→ **Passage shown**:

Just when it feels like you’ve heard them all, someone comes up with another means of attributing moral properties to what kind of cheese you eat (or if you eat it!). And the month of January is a catalyst for such attitudes.

Because it apparently doesn’t go without saying, it is a worthy thing to seek out foods that nourish our bodies and activities that keep our bodies functioning as well as possible for as long as possible. At least as far as it is within our human capabilities to control.

As Christians, we should have more motivation than anyone to take care of our bodies, both as God’s special creation and as the temples of the Holy Spirit.

However, if we start treating our diet and activity choices as though they give us the ability to be God, as though through those choices we can change the natural order of the rules of biology that God created, as though we can remove the natural consequences of living in a fallen world damaged by sin and thus containing disease, defects, and death, we find ourselves in a dangerous place.

That’s the Old Man of the World thinking. That’s not the thinking of the New, Regenerated Man who recognizes that ultimately all health and healing comes from God, and to paraphrase someone else, “God ain’t us.”

I was born with heart defects. Genetically random, 2%-possibility-of-developing-in-utero heart defects. As a result, even following reparative surgeries, I still have to live with the effects of those defects 30 years later. Through diet and exercise choices, as well as medical treatment, I can mitigate those affects, but they will not be removed until I receive my regenerated body in Heaven. (Oh, what a glorious day!)

Does that mean I shouldn’t be conscientious about what I eat and how I move? Of course not! Again, apparently that doesn’t go without saying, even though it should.

→ **Directions**:
Answer these questions from the passage on faith, diet and health:
1. Which month does the passage call a catalyst for attaching moral properties to food?
2. For how many years has the writer lived with the effects of the heart defects?
3. When does the writer say those effects will be removed?

→ **Information shown**:
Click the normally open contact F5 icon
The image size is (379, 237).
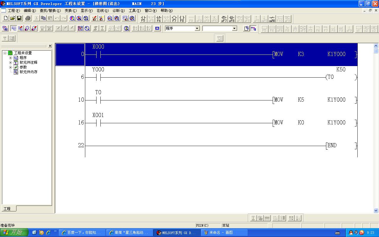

→ **Answer box**:
1. January.
2. 30 years.
3. When the writer receives a regenerated body in Heaven.